A different approach

Shortly after that, their rivals in the Ruhr district in Germany's west, Schalke, announced they'd be bucking the trend. The Royal Blues want to grow the sport and the club in a more organic fashion.

Where women are finally conquering football

Schalke will start two senior teams (the blues and the whites) at the bottom of the pile in this season's local Kreisliga A, the lowest division in the region, and add youth structures over the coming seasons. Over 300 women, mostly Schalke fans, attended a series of trial matches advertised online and were whittled down to about 46. Players came from England, France and the Netherlands, with some prepared to take a chance on leaving clubs in the second tier in England to gamble on the Bundesliga name to expedite their progress. But Boris Liebing, the club's sports coordinator who will also coach the 'white' team, explains this is not what the new club are about.

"The aim was to let women's soccer grow in our region, to help strengthen it and not to pick players from other teams and clubs." he said. "We are only picking players who play in our region. We decided that our project will solely be based in the region, to help in the city of Gelsenkirchen — and that’s where we wanted to find our players."

The newly-formed teams will play at the 11,000-capacity Glückauf Kampfbahn, the evocative stadium where the men's team used to play their matches up until 1973 and won all of their league titles. Such surroundings will contrast sharply with those of their opponents, but Liebing hopes their pledge not to poach talent from others has calmed the waters.

"We don’t want clubs to worry that everyone would like to play for the big name, Schalke. We want to be partners for the smaller clubs as well. We said that we're only interested in players who currently don't have a club. We will behave in a very cautious way when it comes to players who might want to leave their club to play for Schalke next year or in the years to come."

Bayern Munich and Lyon's male and female teams both made the last eight of the Champions League
Image: Getty Images/AFP/Pool/A. Barrientos

The players won't be paid, though a small amount of money will be provided by Schalke (the sports club rather than the men's football club directly). But, more than any other team at such a level, Schalke's women will attract fans, interest and, in time, better players. Liebing insists that "we're not talking or thinking about the Bundesliga for one second right now." Should progress come though, Schalke will be in a better position to capitalize than most.
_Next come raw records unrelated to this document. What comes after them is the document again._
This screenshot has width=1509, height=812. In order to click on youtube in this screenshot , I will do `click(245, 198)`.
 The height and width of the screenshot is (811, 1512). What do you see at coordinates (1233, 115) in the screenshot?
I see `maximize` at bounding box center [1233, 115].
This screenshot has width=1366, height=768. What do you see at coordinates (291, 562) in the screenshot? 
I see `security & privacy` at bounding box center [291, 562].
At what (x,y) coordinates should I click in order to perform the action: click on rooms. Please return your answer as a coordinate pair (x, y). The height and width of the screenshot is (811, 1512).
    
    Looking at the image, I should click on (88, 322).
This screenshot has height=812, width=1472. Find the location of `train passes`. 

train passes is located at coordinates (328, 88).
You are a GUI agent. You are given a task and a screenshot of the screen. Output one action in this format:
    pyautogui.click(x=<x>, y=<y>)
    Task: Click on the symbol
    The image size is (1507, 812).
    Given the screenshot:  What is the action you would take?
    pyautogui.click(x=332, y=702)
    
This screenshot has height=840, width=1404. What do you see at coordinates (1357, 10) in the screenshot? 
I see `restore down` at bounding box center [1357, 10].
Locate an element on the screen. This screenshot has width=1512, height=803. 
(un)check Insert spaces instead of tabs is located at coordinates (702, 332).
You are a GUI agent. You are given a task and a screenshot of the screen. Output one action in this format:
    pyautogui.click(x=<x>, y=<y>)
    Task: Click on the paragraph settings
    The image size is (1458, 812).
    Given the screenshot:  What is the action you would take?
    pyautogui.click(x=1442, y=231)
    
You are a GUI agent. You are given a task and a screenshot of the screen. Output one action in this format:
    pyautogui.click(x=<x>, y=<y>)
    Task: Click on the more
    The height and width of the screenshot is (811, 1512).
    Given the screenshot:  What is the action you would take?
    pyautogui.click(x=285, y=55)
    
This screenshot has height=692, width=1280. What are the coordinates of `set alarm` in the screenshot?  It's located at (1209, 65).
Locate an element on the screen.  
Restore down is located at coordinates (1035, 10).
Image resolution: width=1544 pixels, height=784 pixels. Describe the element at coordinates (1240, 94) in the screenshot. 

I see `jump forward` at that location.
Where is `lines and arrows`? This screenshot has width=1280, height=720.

A practical move with an intangible cost

The Gelsenkirchen club's focus on identity and grassroots over infastructure and finance remains unusual. Though fans of sides like Turbine and FFC may rue the loss of a particular identity, the advantages of money and structures in the men's game are seen by most of those at the professional level as an advantage that outweighs concerns about loss of identity and history.

"If you are able to do it, I think it's very, very good to be independent," former Germany goalkeer Nadine Angerer recently told DW. "But if you're not, and you want to win a league, I think it's good to link up with a men's team just to give the players everything they need to be successful and to be able to be good professionals."

As Schalke are trying to prove, top level success is not neccessarily the only thing that matters. But, as Lyon carried off their fifth successive Champions League title on Sunday, having overcome Bayern Munich, Paris-Saint Germain and then Wolfsburg on the way, the path to success at continental level appears undeniable. That path looks increasingly like the only one to take to compete in the Women's Bundesliga too.